• _PROMPT_
Search the data for "dimensions" and copy every matching line.
-- DATA EXTRACTS follows --
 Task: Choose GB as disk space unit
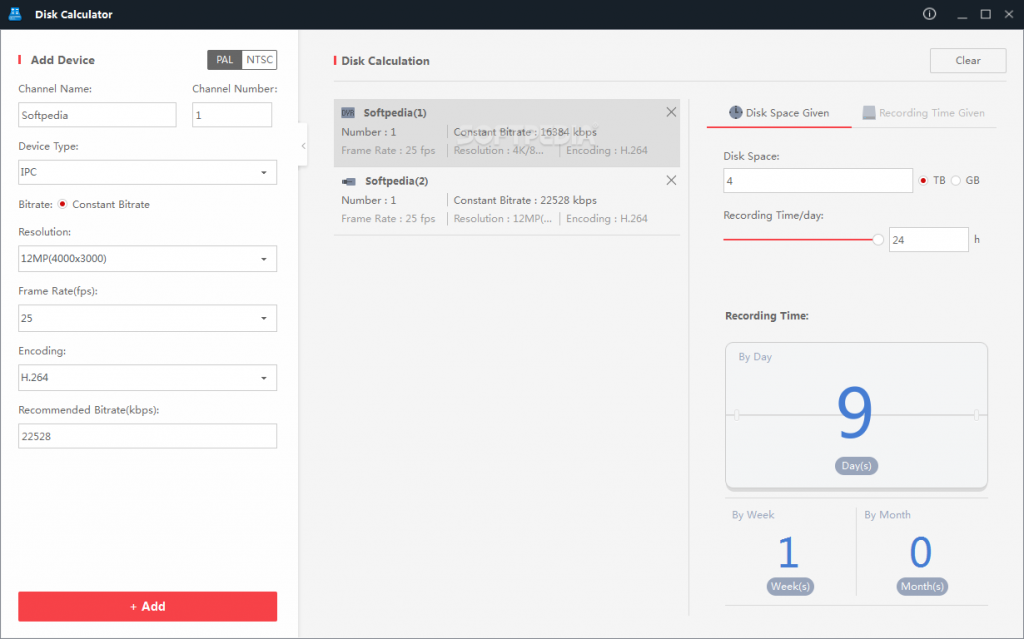click(x=956, y=180)
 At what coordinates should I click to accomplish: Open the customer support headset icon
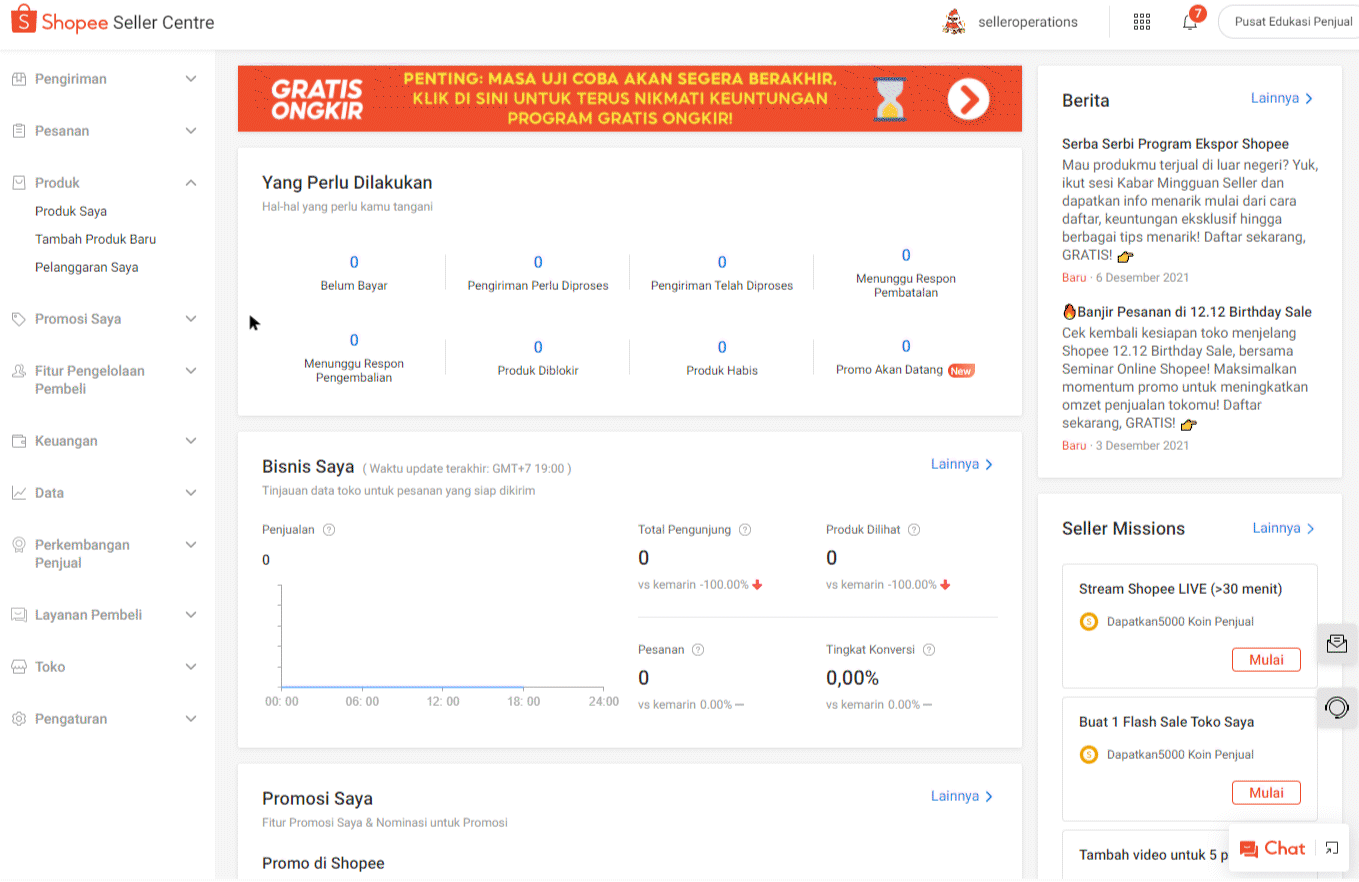1336,707
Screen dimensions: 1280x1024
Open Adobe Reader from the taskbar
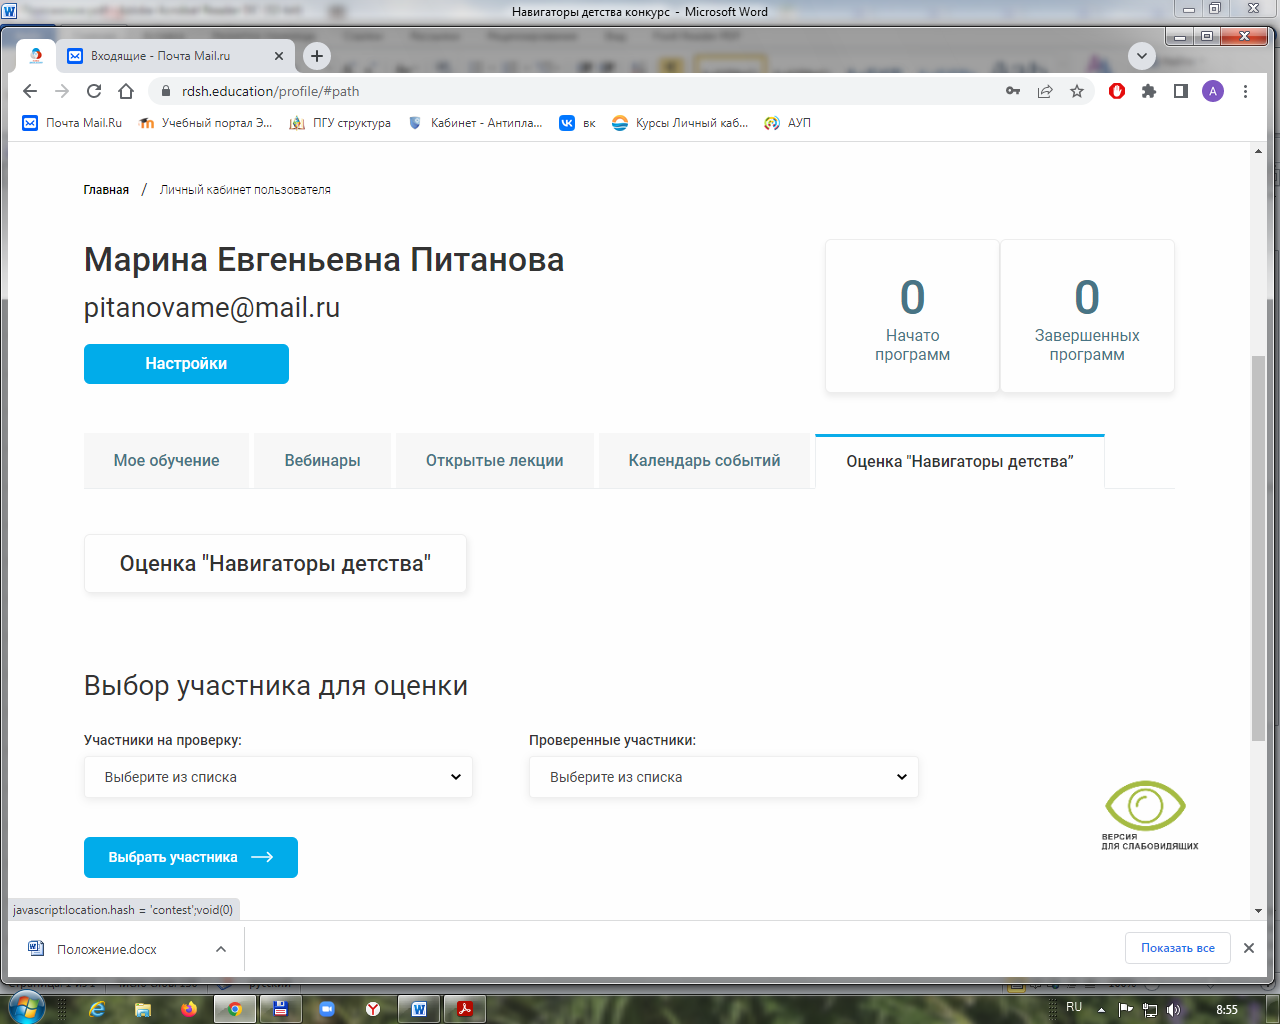point(464,1009)
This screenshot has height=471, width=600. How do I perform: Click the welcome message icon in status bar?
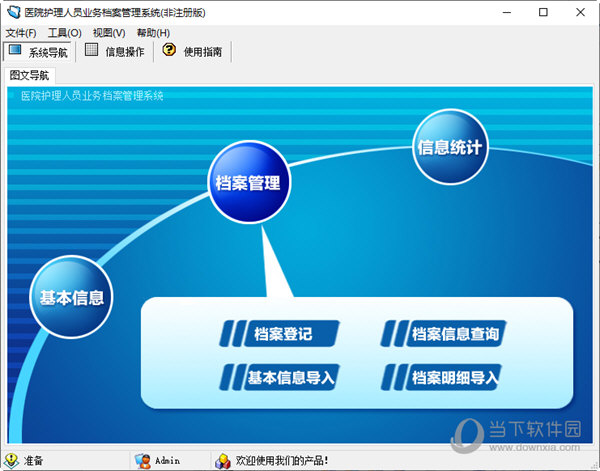click(x=222, y=461)
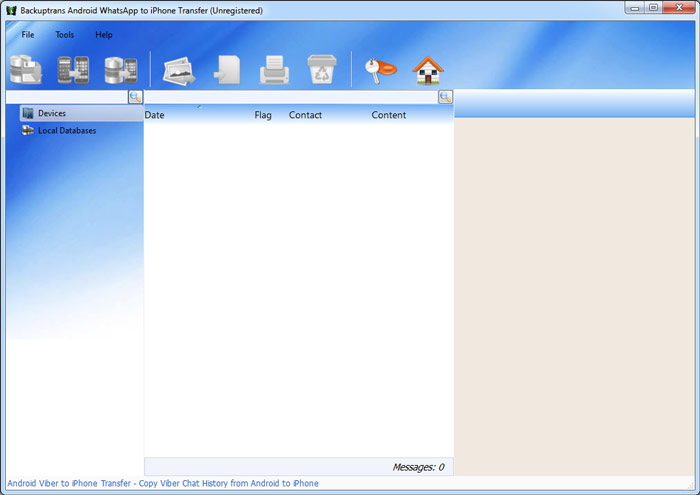Click the printer icon in toolbar
The image size is (700, 495).
pos(275,70)
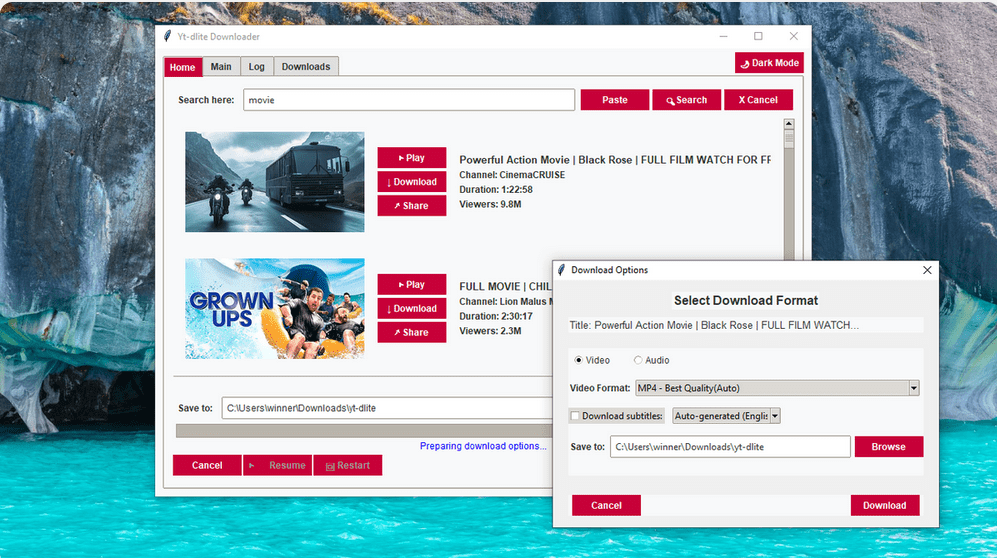Select the Video radio button
Viewport: 997px width, 558px height.
coord(579,360)
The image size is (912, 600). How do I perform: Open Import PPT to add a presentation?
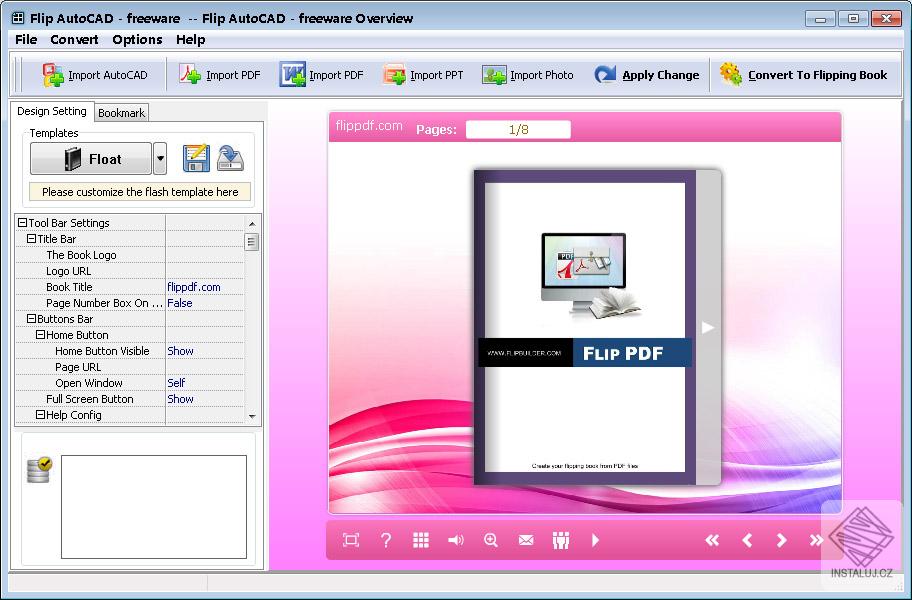pos(424,74)
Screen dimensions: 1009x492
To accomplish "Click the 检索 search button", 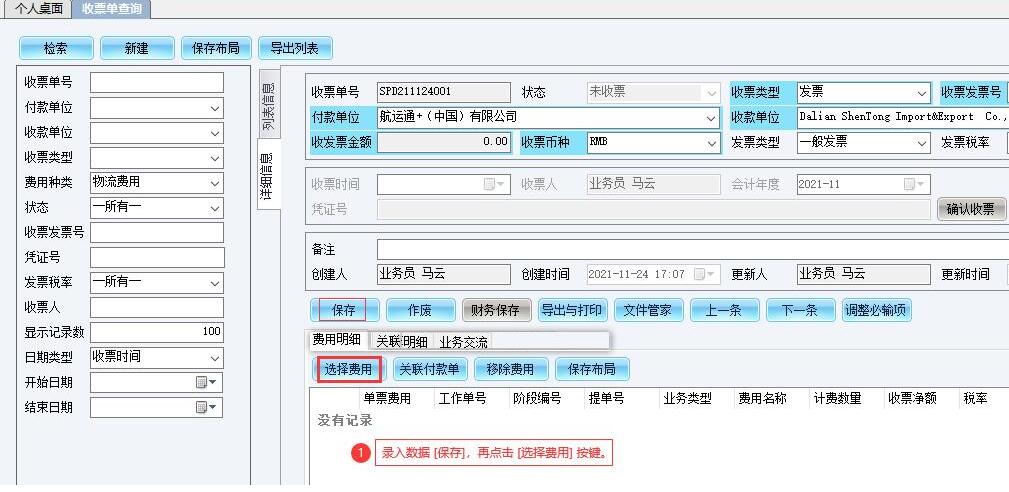I will [x=56, y=48].
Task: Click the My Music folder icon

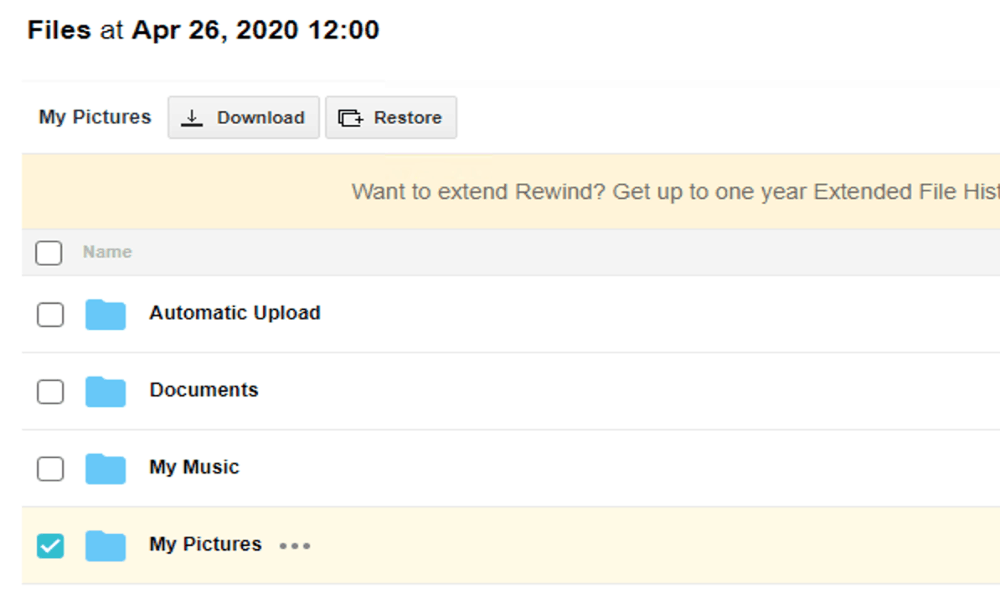Action: click(x=105, y=469)
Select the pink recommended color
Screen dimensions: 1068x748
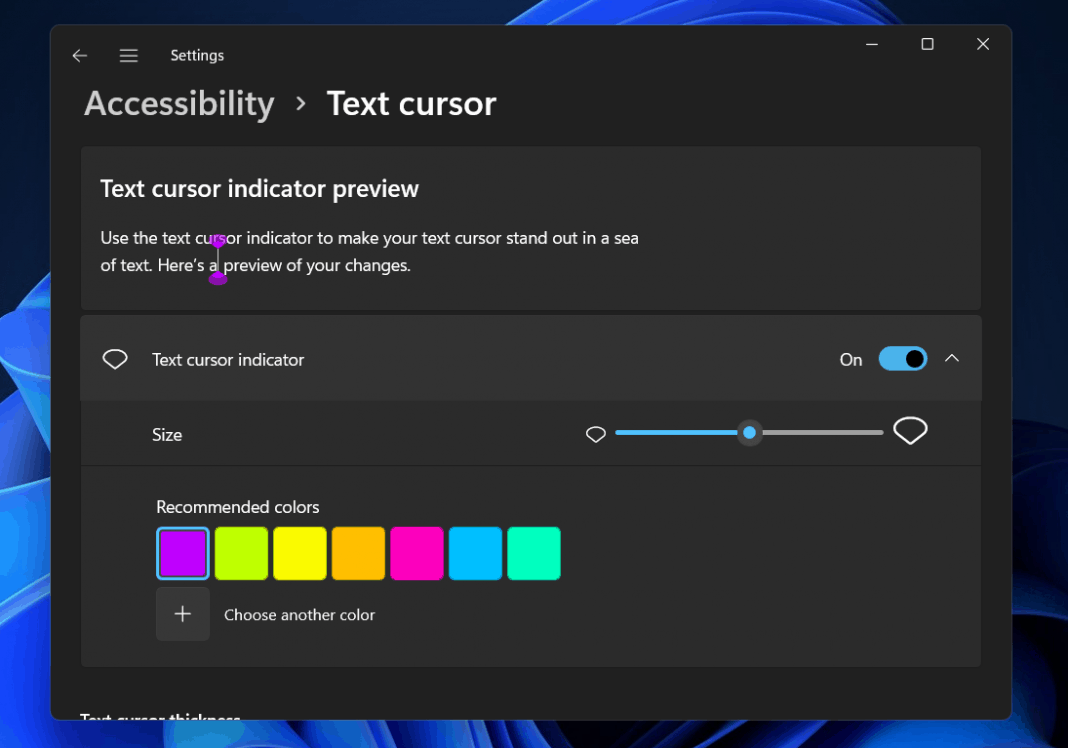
-- DATA EXTRACTS concluded --
• _TASK SOLUTION_
Screen dimensions: 1280x1024
Screen dimensions: 1009x492
Screen dimensions: 1068x748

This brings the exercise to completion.